Assigned task
Output, word for word, each line from the one with "1600x900 pixels." through the end of the listing below, excluding every picture.

Content starts

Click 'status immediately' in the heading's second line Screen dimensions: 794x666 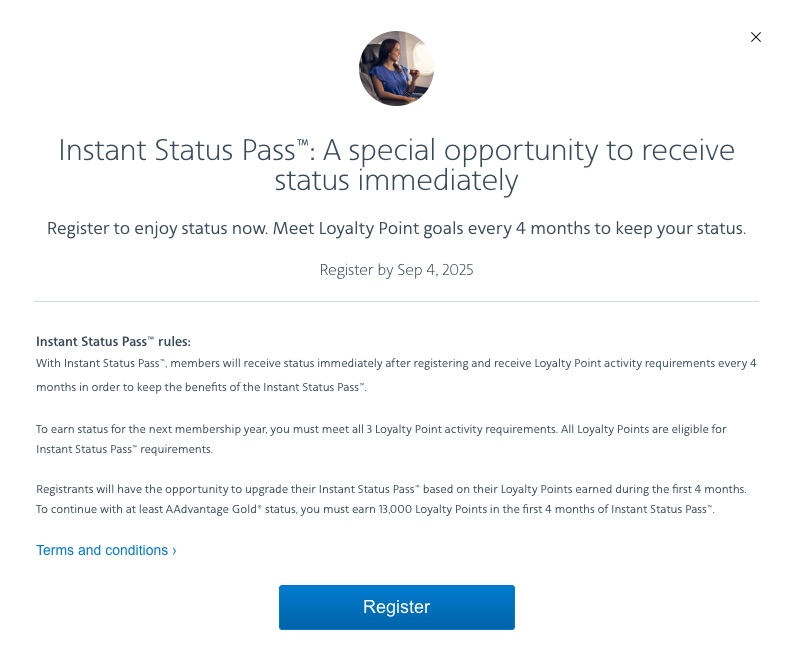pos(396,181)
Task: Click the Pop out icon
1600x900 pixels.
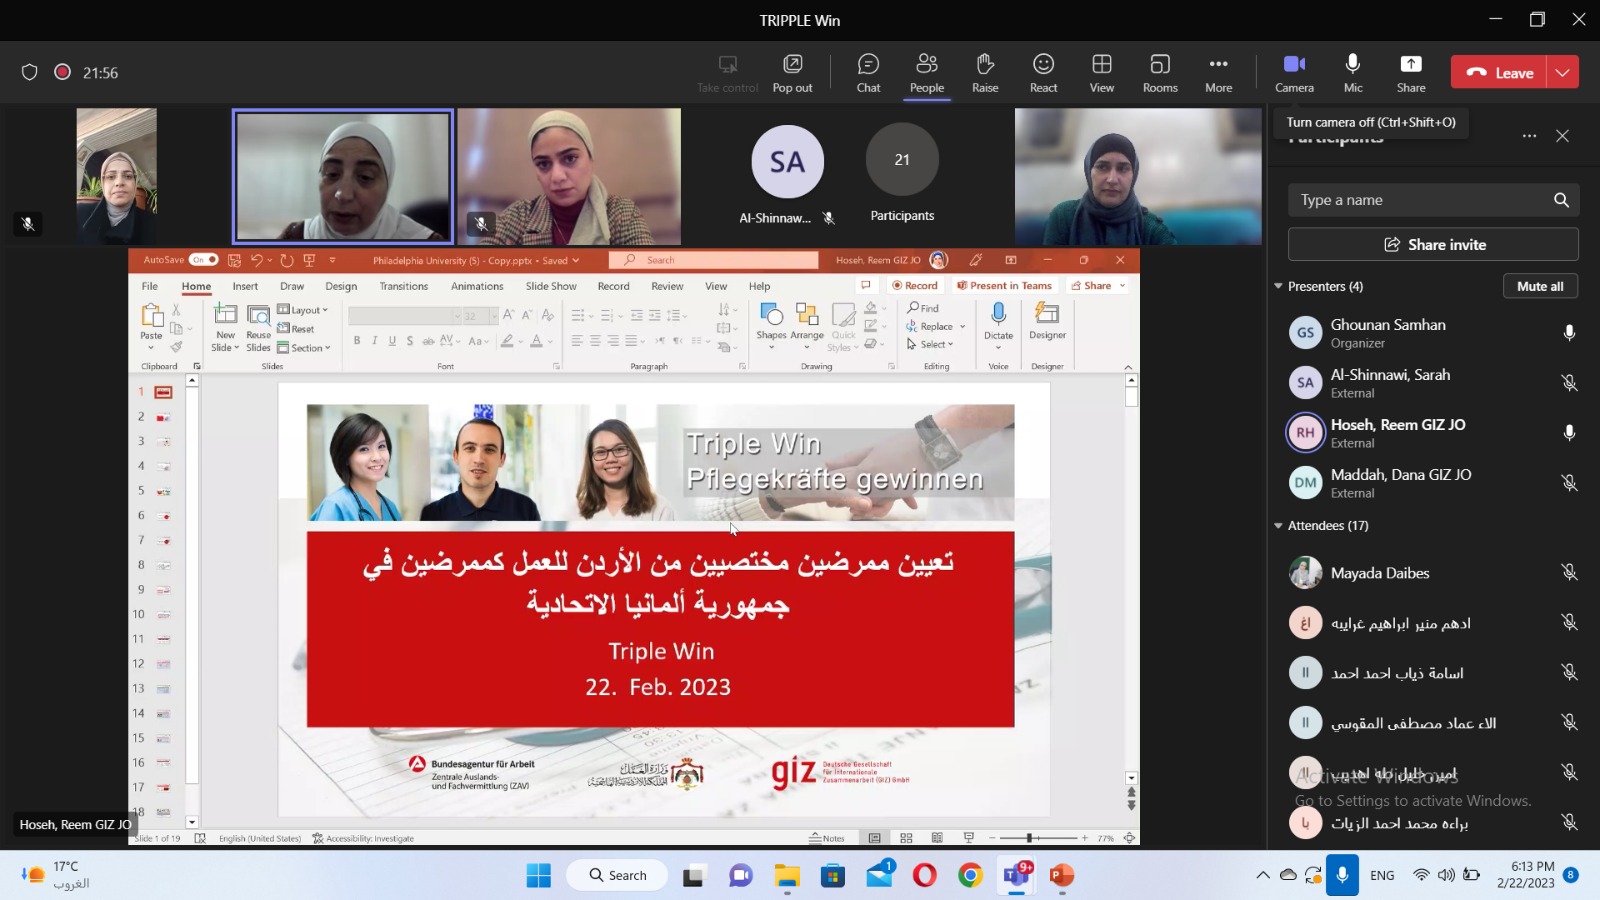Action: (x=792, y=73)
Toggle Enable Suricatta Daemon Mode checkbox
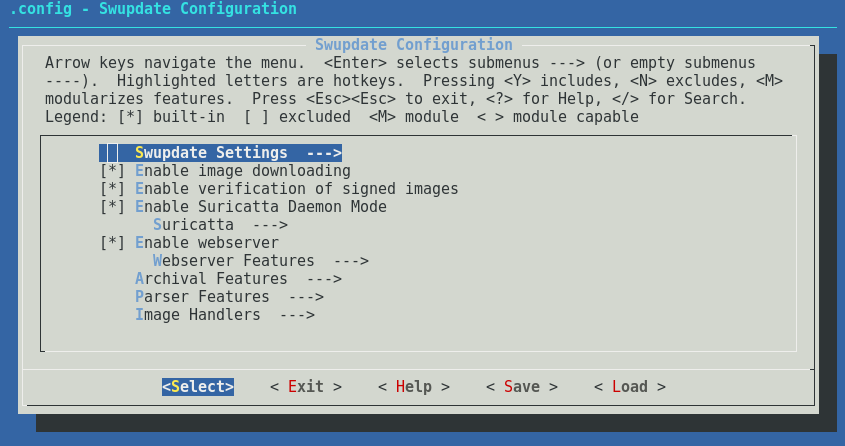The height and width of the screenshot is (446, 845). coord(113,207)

Content ends

Output for this exercise
1600x900 pixels.
Action: (x=792, y=73)
Toggle Enable Suricatta Daemon Mode checkbox
The height and width of the screenshot is (446, 845). coord(113,207)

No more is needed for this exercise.